For IT admins, remote doesn’t have to mean less control

You can end up working with one hand tied behind your back when you rely solely on the tools that come with your tech ecosystem

For IT admins, remote doesn’t have to mean less control

As IT administrators, the quicker we can diagnose a problem the better. But contrary to user expectations we can't be everywhere at once. Or can we?

Remote access tools have been around for a long time -- in fact, they are a dime a dozen these days -- and they are all relatively good. GoToMyPC, LogMeIn, TeamViewer, and so on all provide solid remote access, control, and support.

But we need more than the ability to remote into a server or user's system. We need powerful tools to assist with the diagnosis before we even connect to that server or computer. And we may need more than the built-in tools to get the level of capabilities required. I call that remote IT administration.

Microsoft provides a variety of tools for "manual" remote control and administration. It recently released the Remote Server Administration Tools for Windows 10, which allows admins to work with the next-gen Windows Server technical preview. The tools include Server Manager, MMC console snap-ins, PowerShell cmdlets, and more to assist with remote administration.

As an IT admin, you no doubt have worked with many of Microsoft's built-in tools, and you certainly know how to remote in to take control, diagnose, and resolve issues. You also know how long that typically takes.

Microsoft typically releases a Remote Server Administration Tool (RSAT) for each version of Windows Server and each version of the Windows client -- but they don't all work the same. There are sometimes significant limitations based on the client and the server you're looking to control. 

Of course, you could always remotely PowerShell into a server, which I often do when working with Office 365 because it can be the only way to perform a task. But to me, that's actually moving away from the concept of remote control. I want tools that can do some of the work for me. In certain cases, you can install an agent on servers, PCs, or devices, which I'm fine with if the agent has a small footprint and doesn't squawk on my network 24/7.
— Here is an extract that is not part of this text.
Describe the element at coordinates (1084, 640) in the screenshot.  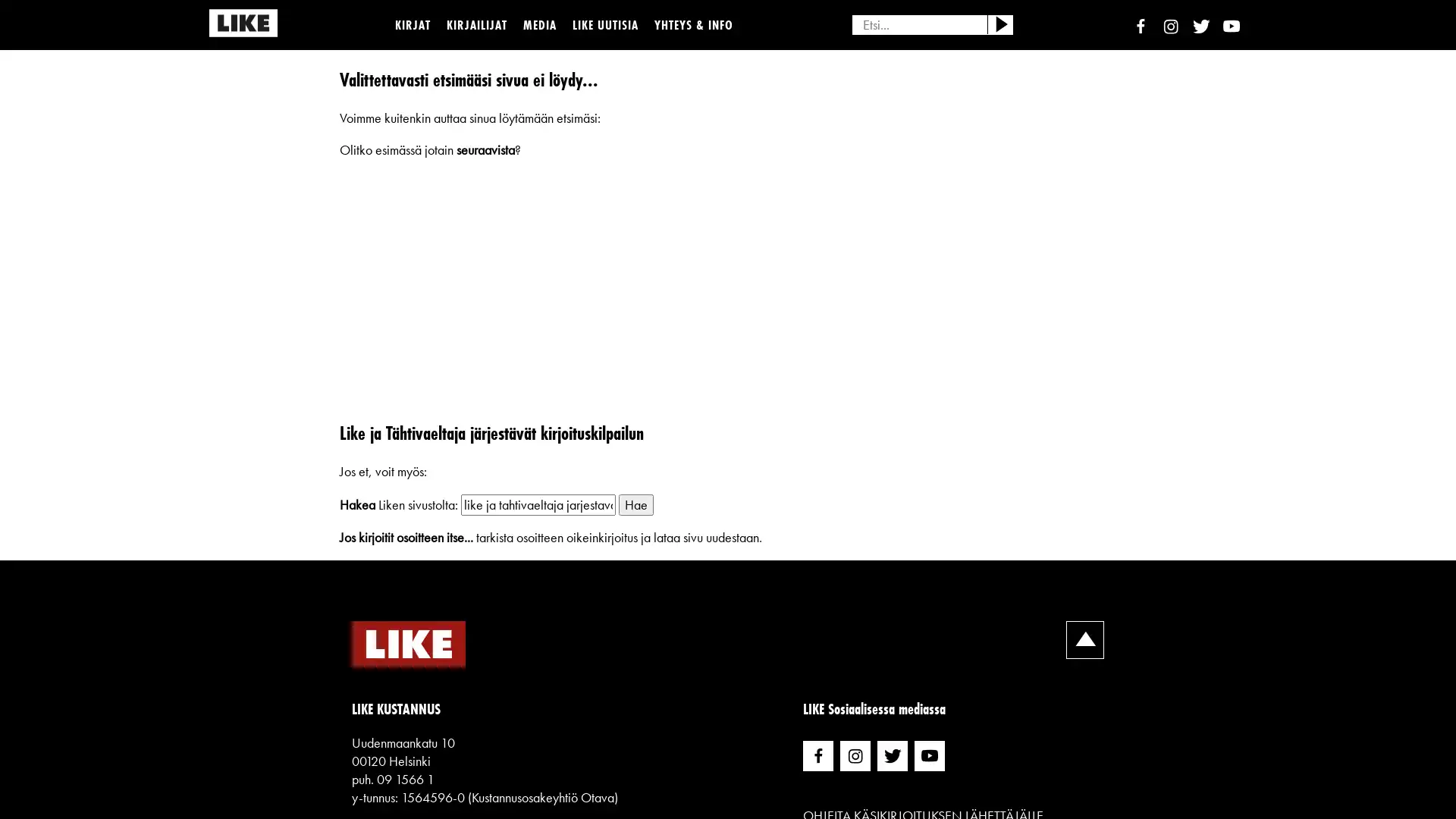
I see `Skrollaa ylospain` at that location.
Whatever the method, I want to be able to connect to different operating systems (Windows, Mac OS X, and Linux) and get to the heart of matters quickly.
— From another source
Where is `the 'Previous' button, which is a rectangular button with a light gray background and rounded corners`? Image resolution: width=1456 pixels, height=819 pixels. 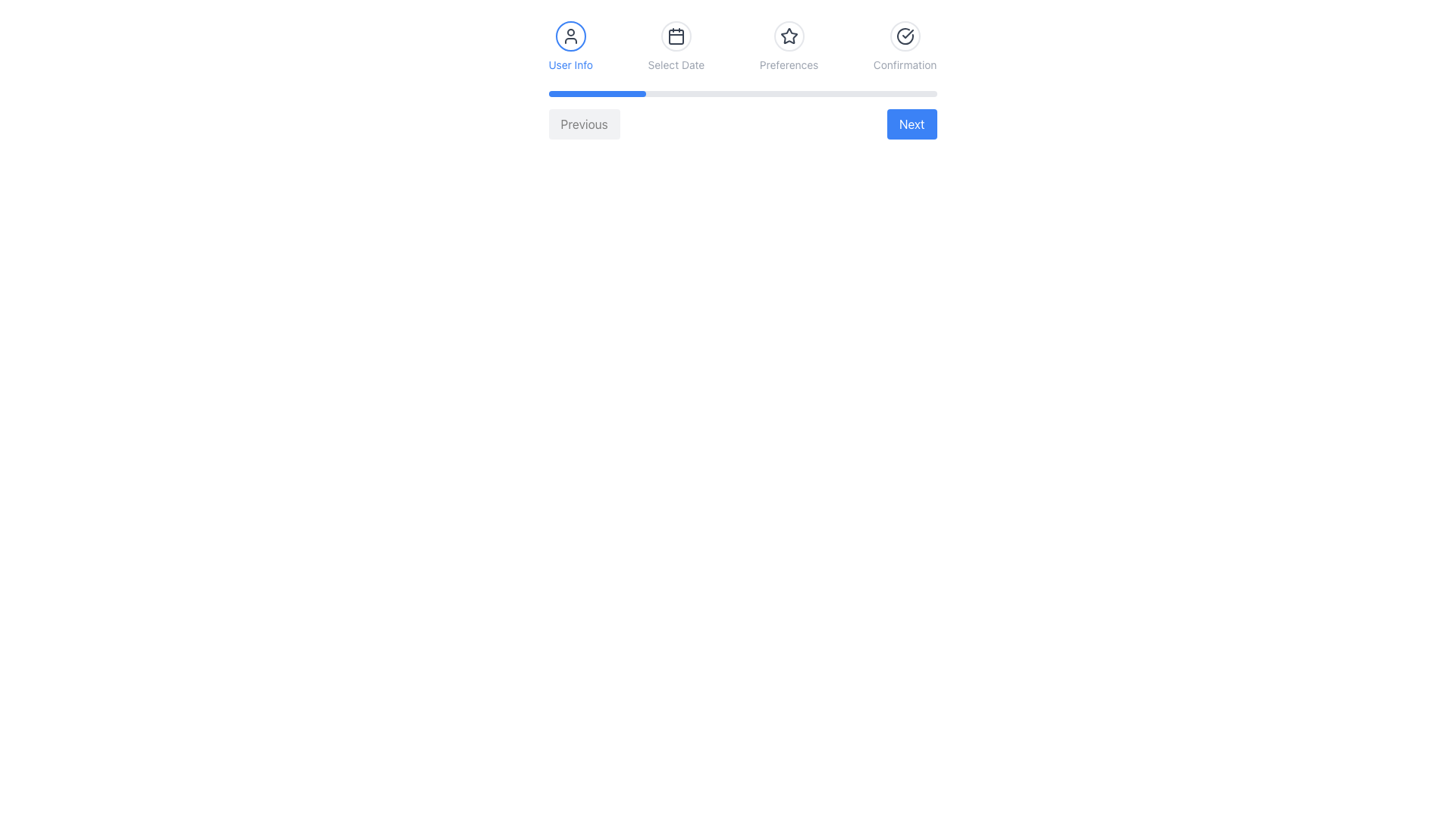 the 'Previous' button, which is a rectangular button with a light gray background and rounded corners is located at coordinates (583, 124).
One tool to assist remote troubleshooting of such a range of operating systems is Goverlan. After seeing it recently, I realized how long it had been since I'd encountered a fully functional remote administration tool -- because I typically work and play with Microsoft-only tools. Having a richer set of options at my disposal was like giving a guy an automatic can opener when he'd been using a manual one for years.

Some of the features you want for remote IT support include the ability to access a system and perform tasks without interrupting the user when possible (after all, remote access is disruptive). Goverlan includes such behind-the-scenes fix-it features, it can connect to a variety of OSes, it can work with Citrix systems, and it can report on and manage active directory, among other capabilities.

To be effective as an IT admin in a world where we are often understaffed, have half our workers telecommuting or on the road, and cope with so many disparate systems, we need to combine what we get gratis from Microsoft with both freeware and paid products like Goverian and Dameware.

It's easy to forget about those third-party tools when you work in a vendor-specific environment, such as a Microsoft shop. But that means you're doing IT with one hand tied behind your back. Go beyond remote control and basic troubleshooting tools, and invest in remote IT administration.